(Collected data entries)
-.-.-

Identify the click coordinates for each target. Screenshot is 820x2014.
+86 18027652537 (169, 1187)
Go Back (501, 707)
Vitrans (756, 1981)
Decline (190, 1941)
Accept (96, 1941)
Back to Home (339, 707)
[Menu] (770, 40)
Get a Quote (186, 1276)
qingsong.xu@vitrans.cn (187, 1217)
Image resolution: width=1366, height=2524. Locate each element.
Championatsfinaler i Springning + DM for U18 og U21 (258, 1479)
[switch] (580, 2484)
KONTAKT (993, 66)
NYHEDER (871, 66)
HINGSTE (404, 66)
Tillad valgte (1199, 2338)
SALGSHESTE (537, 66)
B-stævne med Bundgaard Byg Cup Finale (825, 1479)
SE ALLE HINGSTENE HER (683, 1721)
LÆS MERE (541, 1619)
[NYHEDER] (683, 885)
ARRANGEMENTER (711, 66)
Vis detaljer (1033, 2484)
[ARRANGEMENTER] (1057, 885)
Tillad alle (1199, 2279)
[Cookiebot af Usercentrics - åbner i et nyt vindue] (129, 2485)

-.-.-

Action item: Return all of the entries above exactly as they stand.

Answer box:
Identify the click coordinates for each target. Screenshot is 820x2014.
+86 18027652537 (169, 1187)
Go Back (501, 707)
Vitrans (756, 1981)
Decline (190, 1941)
Accept (96, 1941)
Back to Home (339, 707)
[Menu] (770, 40)
Get a Quote (186, 1276)
qingsong.xu@vitrans.cn (187, 1217)
Image resolution: width=1366, height=2524. Locate each element.
Championatsfinaler i Springning + DM for U18 og U21 (258, 1479)
[switch] (580, 2484)
KONTAKT (993, 66)
NYHEDER (871, 66)
HINGSTE (404, 66)
Tillad valgte (1199, 2338)
SALGSHESTE (537, 66)
B-stævne med Bundgaard Byg Cup Finale (825, 1479)
SE ALLE HINGSTENE HER (683, 1721)
LÆS MERE (541, 1619)
[NYHEDER] (683, 885)
ARRANGEMENTER (711, 66)
Vis detaljer (1033, 2484)
[ARRANGEMENTER] (1057, 885)
Tillad alle (1199, 2279)
[Cookiebot af Usercentrics - åbner i et nyt vindue] (129, 2485)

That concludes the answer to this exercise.